Речь идет о статье, которая должна быть написана по заданию журнала «Scientific American» и носить некий обобщающий философский характер. Условное название этой статьи: «Причины, приведшие к Чернобыльской аварии и следствия, из неё вытекающие». Базироваться статья должна на работах: моих, товарища Дёмина, товарища Новикова, товарища Сухоручкина, но все-таки эти работы должны быть собраны и обработаны таким образом, чтобы из них вытекала некая интегральная «философия».

В первом разделе этой статьи, мне кажется, нужно изложить историю развития советской атомной энергетики, напомнить о том, что первая в мире атомная электростанция… (стерта запись) …и принцип обеспечения безопасности в этой маленькой 5-мегаваттной станции.

В тот период времени вся система безопасности была «слизана», что ли с… (стерта запись) …который существовал в промышленных реакторах и использовал накопленный военный опыт. После была вторая атомная станция, Белоярская, где как замедлитель использовался и графит, но это уже был реактор на быстрых нейтронах и исследовательский. И здесь описать действие его.

Затем нужно сказать о Нововоронежской станции, 1-й блок которой сооружался уже как атомная станция, которая должна эксплуатироваться в постоянном режиме, в условиях мирного, обычного персонала, и описать те системы безопасности, которые были введены на этой станции.

Затем, обязательно, нужно будет сказать о том, что после и во время сооружения Нововоронежской АЭС политика нашего государства не придавала особого значения развитию атомной энергетики, потому что считалось, что на органических источниках топлива: на Донбасском угле, на Саратовском газе и тогда еще нефтяных источниках — мы все свои промышленные задачи сможем решить, и атомная энергетика, которая демонстрировалась на Обнинской, Белоярской и Нововоронежской станциях, носила характер, скорее, научно-исследовательской работы, которая готовила нас к некоторому будущему.
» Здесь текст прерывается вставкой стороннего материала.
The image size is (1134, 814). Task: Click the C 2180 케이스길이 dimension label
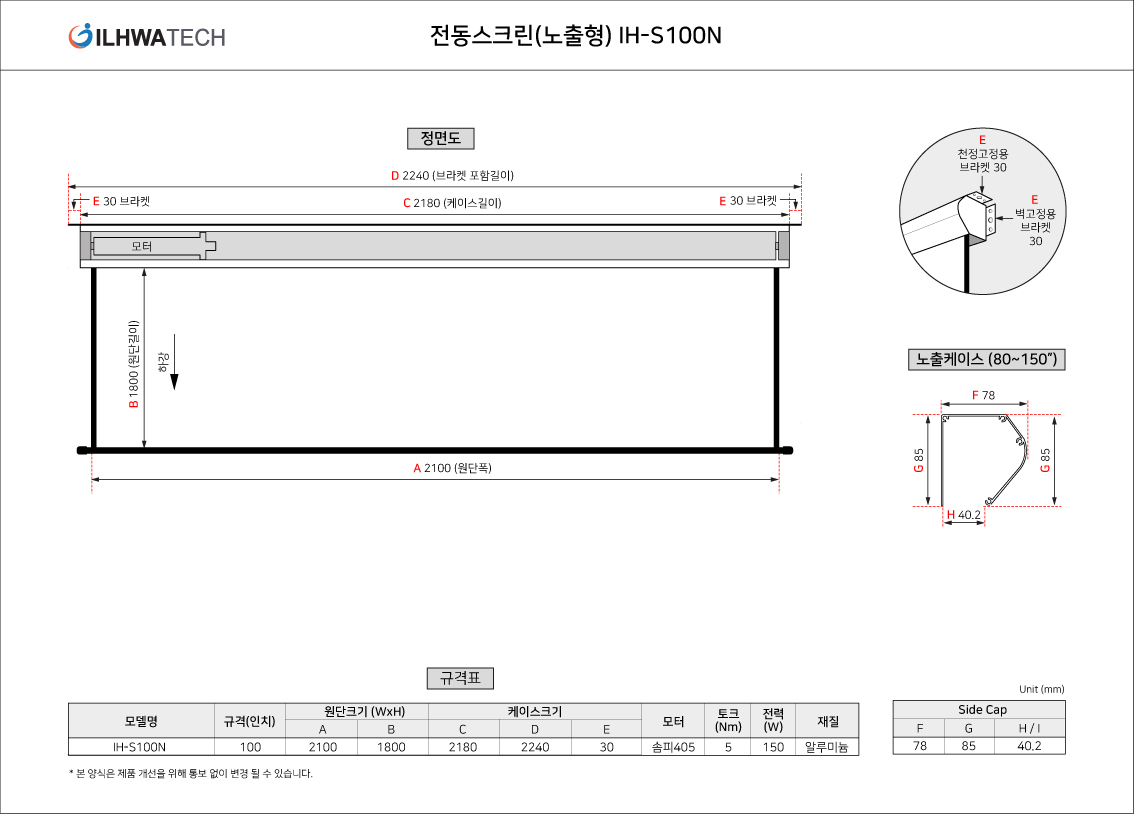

Объяснить, что на самом деле это был определенный просчет, причем как ресурсного характера (были переоценены возможности Донецкого бассейна в поставке угля), так и транспортно-экологического характера, потому что мы не представляли в тот период времени масштаба наземных перевозок, если базировать энергетику на органических источниках, и масштаб загрязнения, в том числе и радиоактивными элементами. Вот это надо описать.